Activities:
a) In the binary lesson text, what sound stands for a 1 when students communicate with sounds?
b) Does the binary lesson text support each statement? Answer yes or no for each, and quote the words that decide it. (i) The assessment is a Binary Numbers Multiplication Test. (ii) One teacher's Blendspace activity had 10 segments. (iii) The student documents include a Multiplication Chart Handout.

Passage:

Students will be able to:

● Use binary numbers to create and answer multiplication problems

● Explain why binary numbers are important in computer science

Materials and Prep

● Instructional Days 10-12 Student Activities, Journal Writing, and Discussion

● Computer Science Unplugged

● Activity 1 – Count the Dots

● Binary Number Cards

Resources

Student Documents

● Multiplication Chart Handout

● Binary Coding Handout

● Binary Number Cards

Code Studio

● The Hour of Code

● Computer Science Fundamentals

● Play Lab

● Artist

Video

● The Internet: Wires, Cables, & Wifi

● https://www.youtube.com/watch?v=ZhEf7e4kopM&feature=youtu.be&list=PLzdnOPI1iJNfMRZm5DDxco3UdsFegvuB7&noredirect=1

Assessment

● Binary Numbers Multiplication Test

Notes

dhart@tacoma.k12.wa.us

(253) 571-3703

You could have a game where each student is given a descriptor (like “yellow”) and another student given the object (like “banana”). Each student has to write the binary code for their assigned value and then they post it on a large sticky note. Then students take a gallery walk and try to find their binary match.

I thought I could have student communicate in a blog. They would have to develop a secret code to use on their blog made with binary code.

The lessons provided from CS Unplugged will work great to keep inquiry and problem solving. I also plan to let my students “play” the binary game at http://forums.cisco.com/CertCom/game/binary_game.swf for extra practice.

I think I might do something like give the students a flash light and tell them they have to come up with a way of communicating only with the flash light and see what happens. Or maybe some other things I could give them and see what they think. I love the part in The Martian when the main character comes up with a way for NASA to communicate with him using ASCII I believe.

I’ve also seen some online binary message senders, so maybe having students come up with their own messages to send.

I had my students figure out their birthday after I did the birthday trick that Karen showed us in training. This got their attention then I had them do the handouts as well as create a handout by themselves. This was a fun lesson to teach as I could visually see the students start to “get it”.

Using ideas from the forum, I came up with this lesson plan.

Suggestions for improvements are welcomed!

Challenge-1PageLessonOverview.docx (22.6 KB)

I like this a lot. Thanks for posting!

In past courses I have had students create something depicting their birthdays in binary. I have had students make posters, bracelets, cans connected in order, digital representations etc. The students were more creative than if I had told them what they had to make.

great lesson Donna… I like it

I plan on having students write their own short messages that they will encode in binary, which they will have another student decode their to discover their message.

I let students play with the binary cards and asked subtle, leading questions as they did.

I made a Blendspace activity with 13 different segments including videos, jokes, short activities, etc. for them to do to practice binary. The kids were motivated by the format because they could choose what to do next and they could revisit any segments at their own leisure.

I had students translate just about anything they could think of. They made secret messages in binary and tried to decode them. I also expanded the lesson to hexidecimal and octal number systems and that kept them going and wanting to do more with it.

I created the binary cards and had students come to the front to present the topic of binary counting. After extra practice I had students create coded message in which their peers had to solve. The students really had a great time.

I kept students interested by having them communicate with sounds. Beeps and Boops. A 1 = a beep sound, and a 0= a boop sound.

Students created two word slogans and then translated them into beep and boops. I have volunteer share there slogans in front of the class, only to deliver them with sounds. The class recorded the sounds and then translated the sounds back into binary numbers, and then alphabet.

I think they had a lot of fun doing this activity.

Information given:
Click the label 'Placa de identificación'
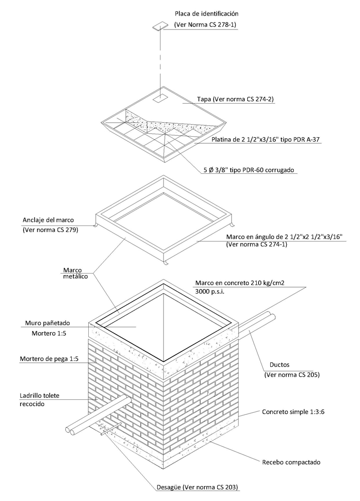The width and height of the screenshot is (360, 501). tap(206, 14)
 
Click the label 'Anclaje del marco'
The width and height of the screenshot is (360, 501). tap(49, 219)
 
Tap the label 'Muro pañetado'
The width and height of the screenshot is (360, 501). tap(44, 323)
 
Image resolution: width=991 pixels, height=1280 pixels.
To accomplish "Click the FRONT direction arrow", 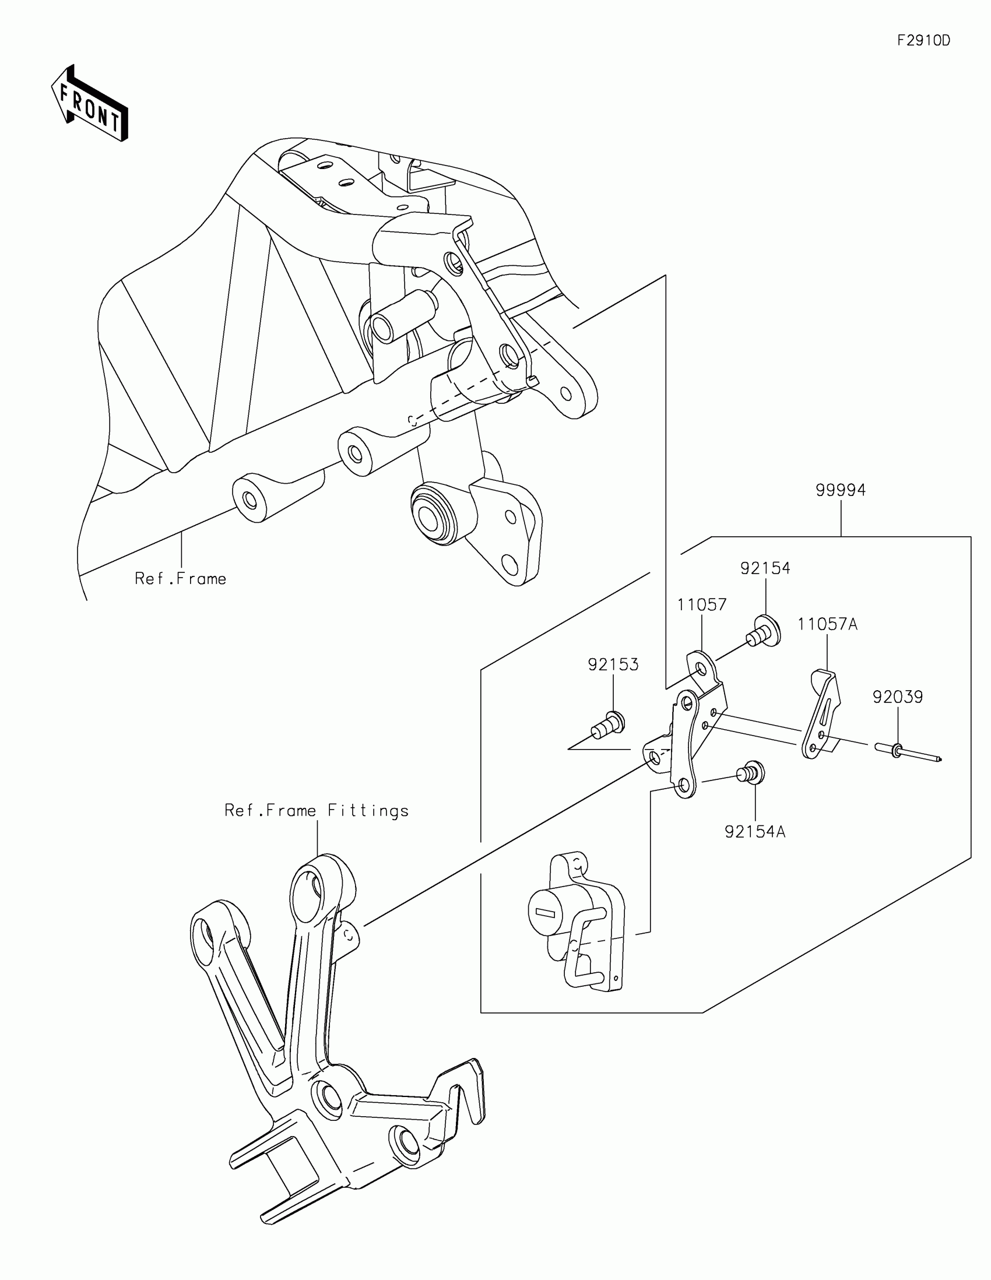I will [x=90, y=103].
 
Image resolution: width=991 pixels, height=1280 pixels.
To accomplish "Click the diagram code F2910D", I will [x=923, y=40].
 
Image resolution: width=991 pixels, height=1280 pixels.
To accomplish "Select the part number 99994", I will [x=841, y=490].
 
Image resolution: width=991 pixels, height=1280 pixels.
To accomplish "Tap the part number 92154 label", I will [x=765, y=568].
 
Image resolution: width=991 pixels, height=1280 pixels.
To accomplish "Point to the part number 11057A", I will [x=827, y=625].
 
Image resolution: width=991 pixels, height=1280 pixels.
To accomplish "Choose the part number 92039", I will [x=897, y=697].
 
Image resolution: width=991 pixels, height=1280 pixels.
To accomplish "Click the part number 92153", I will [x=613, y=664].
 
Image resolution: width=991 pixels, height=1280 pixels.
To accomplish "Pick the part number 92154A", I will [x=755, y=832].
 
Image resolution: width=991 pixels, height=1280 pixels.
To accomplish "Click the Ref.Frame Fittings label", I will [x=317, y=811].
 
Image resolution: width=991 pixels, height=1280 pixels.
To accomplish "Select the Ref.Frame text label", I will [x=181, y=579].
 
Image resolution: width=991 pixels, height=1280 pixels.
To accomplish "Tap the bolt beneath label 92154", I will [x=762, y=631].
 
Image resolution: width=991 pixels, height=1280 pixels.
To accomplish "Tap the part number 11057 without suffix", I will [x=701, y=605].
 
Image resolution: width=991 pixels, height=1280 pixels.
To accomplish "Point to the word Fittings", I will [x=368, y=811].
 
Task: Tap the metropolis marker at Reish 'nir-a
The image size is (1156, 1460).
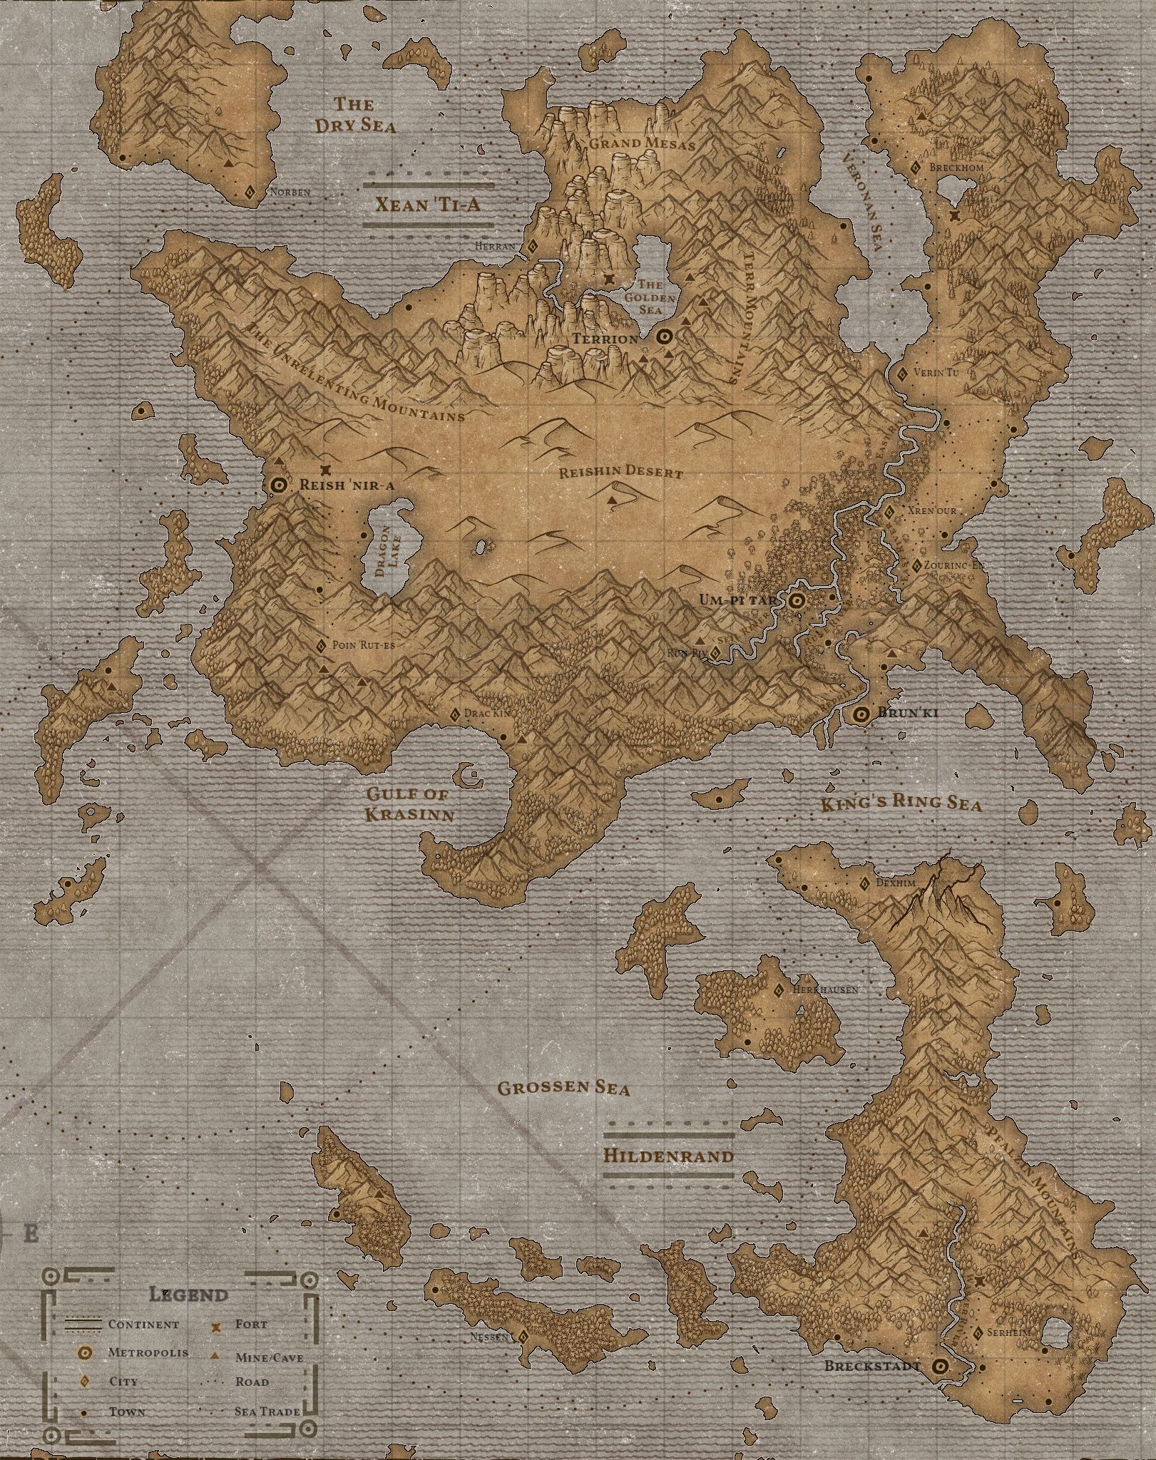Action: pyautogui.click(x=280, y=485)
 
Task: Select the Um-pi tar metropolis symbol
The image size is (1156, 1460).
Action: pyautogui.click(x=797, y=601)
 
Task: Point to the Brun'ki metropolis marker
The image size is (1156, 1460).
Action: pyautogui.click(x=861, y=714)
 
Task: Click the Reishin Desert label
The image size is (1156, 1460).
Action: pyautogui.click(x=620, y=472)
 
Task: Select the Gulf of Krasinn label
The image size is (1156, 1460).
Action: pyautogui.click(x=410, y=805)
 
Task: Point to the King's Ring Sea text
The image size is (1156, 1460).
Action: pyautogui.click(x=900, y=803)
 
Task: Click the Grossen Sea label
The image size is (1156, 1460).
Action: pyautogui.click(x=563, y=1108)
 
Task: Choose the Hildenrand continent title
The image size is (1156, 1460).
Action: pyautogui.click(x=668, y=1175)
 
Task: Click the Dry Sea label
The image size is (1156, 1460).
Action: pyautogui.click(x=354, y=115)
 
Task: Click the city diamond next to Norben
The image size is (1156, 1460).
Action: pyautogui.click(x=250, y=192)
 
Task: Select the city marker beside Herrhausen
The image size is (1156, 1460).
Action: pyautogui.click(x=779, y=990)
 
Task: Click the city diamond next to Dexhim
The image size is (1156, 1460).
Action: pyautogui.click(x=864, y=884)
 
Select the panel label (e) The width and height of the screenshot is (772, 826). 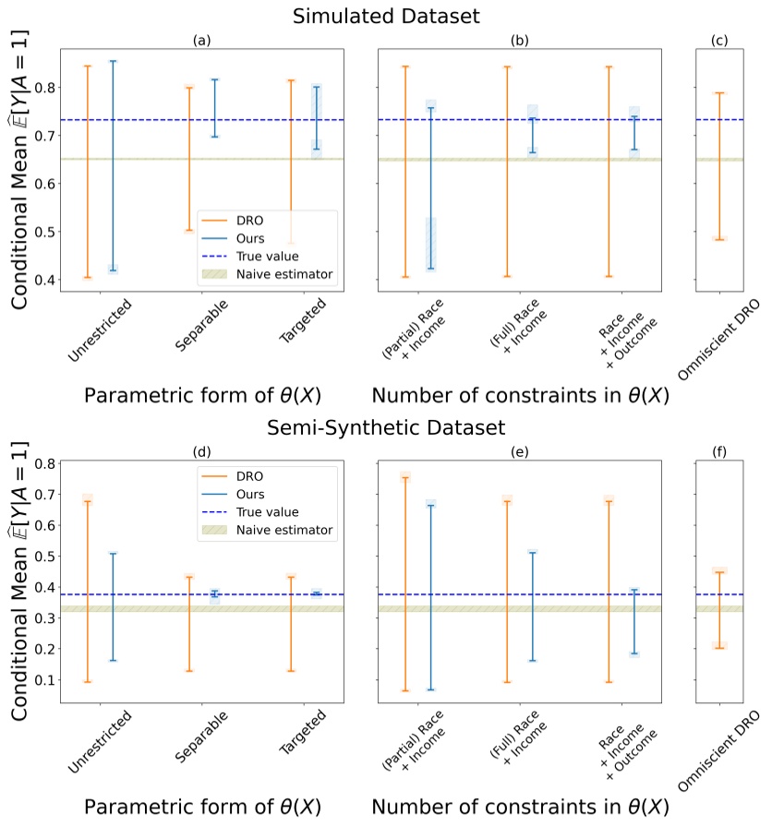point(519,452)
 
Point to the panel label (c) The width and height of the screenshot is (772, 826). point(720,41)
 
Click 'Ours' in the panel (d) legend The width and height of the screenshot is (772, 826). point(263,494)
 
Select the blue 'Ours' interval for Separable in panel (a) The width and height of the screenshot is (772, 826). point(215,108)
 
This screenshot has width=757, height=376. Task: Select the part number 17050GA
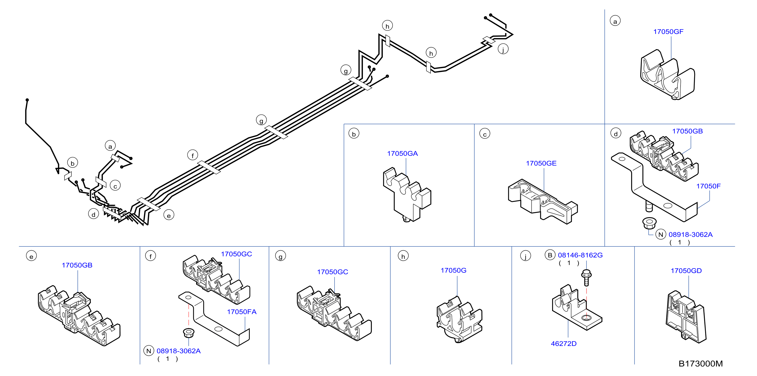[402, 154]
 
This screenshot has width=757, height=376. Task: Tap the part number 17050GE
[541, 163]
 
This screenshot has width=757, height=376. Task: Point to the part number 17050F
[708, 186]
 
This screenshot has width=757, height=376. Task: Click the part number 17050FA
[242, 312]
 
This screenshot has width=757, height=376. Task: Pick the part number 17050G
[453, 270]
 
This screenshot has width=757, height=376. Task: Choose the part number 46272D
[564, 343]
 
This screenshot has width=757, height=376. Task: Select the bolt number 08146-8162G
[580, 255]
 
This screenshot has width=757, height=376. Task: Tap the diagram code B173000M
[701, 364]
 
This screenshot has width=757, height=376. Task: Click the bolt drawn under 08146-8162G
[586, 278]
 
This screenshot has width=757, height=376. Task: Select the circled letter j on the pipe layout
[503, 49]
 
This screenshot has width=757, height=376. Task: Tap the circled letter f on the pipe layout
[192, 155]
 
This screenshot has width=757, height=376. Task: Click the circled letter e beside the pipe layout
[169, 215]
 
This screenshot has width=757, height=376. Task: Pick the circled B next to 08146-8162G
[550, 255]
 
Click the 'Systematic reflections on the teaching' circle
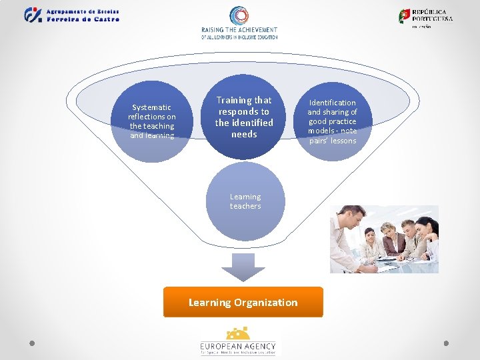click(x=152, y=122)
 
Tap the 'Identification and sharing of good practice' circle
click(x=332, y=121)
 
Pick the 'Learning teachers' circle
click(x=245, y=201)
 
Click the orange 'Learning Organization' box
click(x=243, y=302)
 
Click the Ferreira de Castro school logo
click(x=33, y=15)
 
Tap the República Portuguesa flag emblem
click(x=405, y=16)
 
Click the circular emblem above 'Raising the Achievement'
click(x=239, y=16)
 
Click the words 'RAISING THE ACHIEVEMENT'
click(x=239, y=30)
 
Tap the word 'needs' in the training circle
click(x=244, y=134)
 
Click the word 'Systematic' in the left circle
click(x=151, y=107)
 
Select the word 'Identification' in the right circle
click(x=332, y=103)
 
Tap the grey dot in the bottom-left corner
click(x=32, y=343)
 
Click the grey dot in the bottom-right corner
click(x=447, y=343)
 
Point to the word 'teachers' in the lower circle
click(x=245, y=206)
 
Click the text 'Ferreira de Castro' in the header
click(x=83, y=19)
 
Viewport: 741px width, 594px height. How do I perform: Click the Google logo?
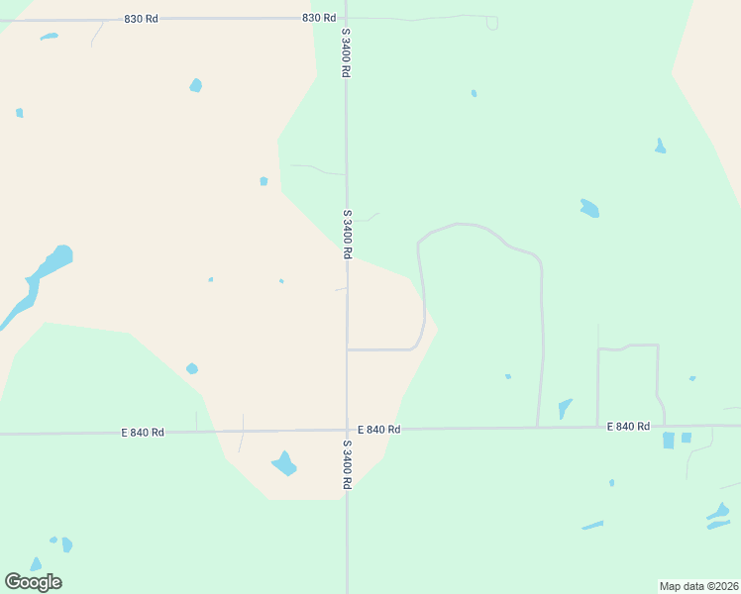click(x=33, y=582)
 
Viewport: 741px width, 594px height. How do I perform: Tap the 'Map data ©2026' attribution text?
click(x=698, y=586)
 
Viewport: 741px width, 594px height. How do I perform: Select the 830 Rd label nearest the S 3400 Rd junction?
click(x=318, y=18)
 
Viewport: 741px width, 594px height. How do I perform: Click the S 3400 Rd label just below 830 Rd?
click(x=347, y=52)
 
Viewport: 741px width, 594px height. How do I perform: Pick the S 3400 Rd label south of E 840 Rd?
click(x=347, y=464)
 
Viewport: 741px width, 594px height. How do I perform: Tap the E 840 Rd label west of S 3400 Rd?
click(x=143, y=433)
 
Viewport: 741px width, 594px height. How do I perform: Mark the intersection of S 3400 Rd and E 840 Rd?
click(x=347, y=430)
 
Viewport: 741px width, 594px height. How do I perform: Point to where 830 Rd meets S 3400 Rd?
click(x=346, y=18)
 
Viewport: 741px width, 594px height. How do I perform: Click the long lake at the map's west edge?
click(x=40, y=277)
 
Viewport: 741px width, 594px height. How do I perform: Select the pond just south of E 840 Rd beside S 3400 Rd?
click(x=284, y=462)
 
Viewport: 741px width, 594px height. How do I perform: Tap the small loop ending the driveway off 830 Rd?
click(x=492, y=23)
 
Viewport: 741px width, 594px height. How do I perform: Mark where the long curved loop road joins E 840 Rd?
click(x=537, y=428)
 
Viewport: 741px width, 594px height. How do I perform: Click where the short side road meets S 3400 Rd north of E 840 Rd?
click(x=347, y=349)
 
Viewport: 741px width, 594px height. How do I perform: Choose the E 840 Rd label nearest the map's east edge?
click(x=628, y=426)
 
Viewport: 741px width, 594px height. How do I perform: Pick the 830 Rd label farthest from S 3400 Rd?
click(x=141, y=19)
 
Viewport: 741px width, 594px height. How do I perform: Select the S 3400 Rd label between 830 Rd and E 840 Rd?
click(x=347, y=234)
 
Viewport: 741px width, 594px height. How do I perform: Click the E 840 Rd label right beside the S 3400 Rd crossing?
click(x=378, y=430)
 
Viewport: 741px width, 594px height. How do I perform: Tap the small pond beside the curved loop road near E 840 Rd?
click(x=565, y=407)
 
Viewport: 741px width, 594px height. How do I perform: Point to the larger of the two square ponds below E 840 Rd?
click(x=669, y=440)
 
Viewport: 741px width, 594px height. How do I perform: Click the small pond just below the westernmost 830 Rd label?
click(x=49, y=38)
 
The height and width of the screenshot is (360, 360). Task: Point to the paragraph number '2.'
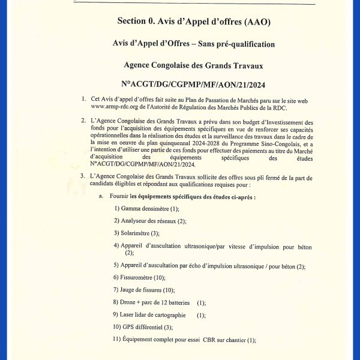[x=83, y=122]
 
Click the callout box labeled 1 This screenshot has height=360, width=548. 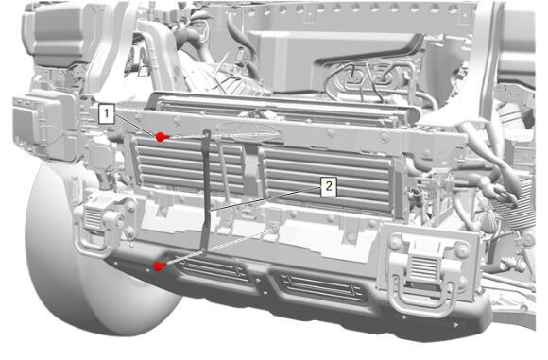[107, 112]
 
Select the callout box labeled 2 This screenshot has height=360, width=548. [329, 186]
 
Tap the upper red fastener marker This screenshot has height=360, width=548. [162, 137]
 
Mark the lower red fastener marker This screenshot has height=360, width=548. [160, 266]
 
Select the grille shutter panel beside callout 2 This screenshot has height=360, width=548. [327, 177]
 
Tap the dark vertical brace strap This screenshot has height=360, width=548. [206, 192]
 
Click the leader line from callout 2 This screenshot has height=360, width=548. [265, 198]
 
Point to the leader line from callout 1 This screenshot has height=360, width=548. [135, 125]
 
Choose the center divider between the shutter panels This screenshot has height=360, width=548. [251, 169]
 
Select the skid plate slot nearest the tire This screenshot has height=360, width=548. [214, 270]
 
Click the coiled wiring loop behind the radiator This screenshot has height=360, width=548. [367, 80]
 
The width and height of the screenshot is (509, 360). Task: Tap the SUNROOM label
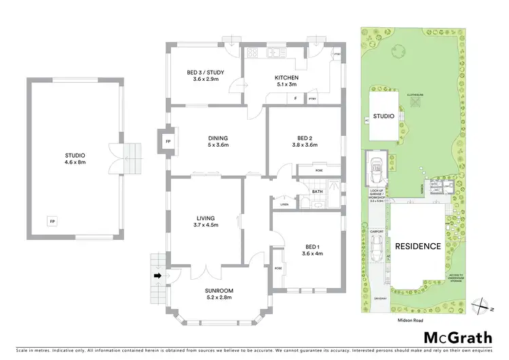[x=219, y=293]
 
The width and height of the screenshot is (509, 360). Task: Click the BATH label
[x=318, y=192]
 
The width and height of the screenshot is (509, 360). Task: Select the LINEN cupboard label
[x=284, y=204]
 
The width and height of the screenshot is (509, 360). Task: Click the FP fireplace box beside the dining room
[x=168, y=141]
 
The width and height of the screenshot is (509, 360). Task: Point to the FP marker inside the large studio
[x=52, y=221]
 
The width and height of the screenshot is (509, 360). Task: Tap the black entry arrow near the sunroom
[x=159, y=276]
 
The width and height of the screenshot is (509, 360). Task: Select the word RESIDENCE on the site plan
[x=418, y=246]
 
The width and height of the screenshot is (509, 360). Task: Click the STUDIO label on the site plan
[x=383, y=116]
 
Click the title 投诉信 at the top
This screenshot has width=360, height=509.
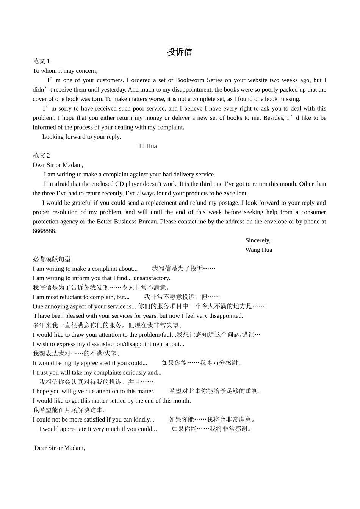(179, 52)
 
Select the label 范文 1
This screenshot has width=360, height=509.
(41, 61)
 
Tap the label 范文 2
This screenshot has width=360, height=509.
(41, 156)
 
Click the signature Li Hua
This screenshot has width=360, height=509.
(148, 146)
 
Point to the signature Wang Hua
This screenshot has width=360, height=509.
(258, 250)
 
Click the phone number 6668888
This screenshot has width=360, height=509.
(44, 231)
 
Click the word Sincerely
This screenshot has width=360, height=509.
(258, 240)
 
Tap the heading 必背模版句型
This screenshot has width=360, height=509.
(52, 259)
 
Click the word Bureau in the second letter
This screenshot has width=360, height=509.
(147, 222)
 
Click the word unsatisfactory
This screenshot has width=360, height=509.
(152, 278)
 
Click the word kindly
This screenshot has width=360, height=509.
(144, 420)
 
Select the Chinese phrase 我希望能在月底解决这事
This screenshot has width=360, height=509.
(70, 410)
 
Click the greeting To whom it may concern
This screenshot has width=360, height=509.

Per-task outputs:
a) A beep sound stands for a 1.

b)
(i) Yes: "Binary Numbers Multiplication Test"
(ii) No: "I made a Blendspace activity with 13 different segments"
(iii) Yes: "Multiplication Chart Handout"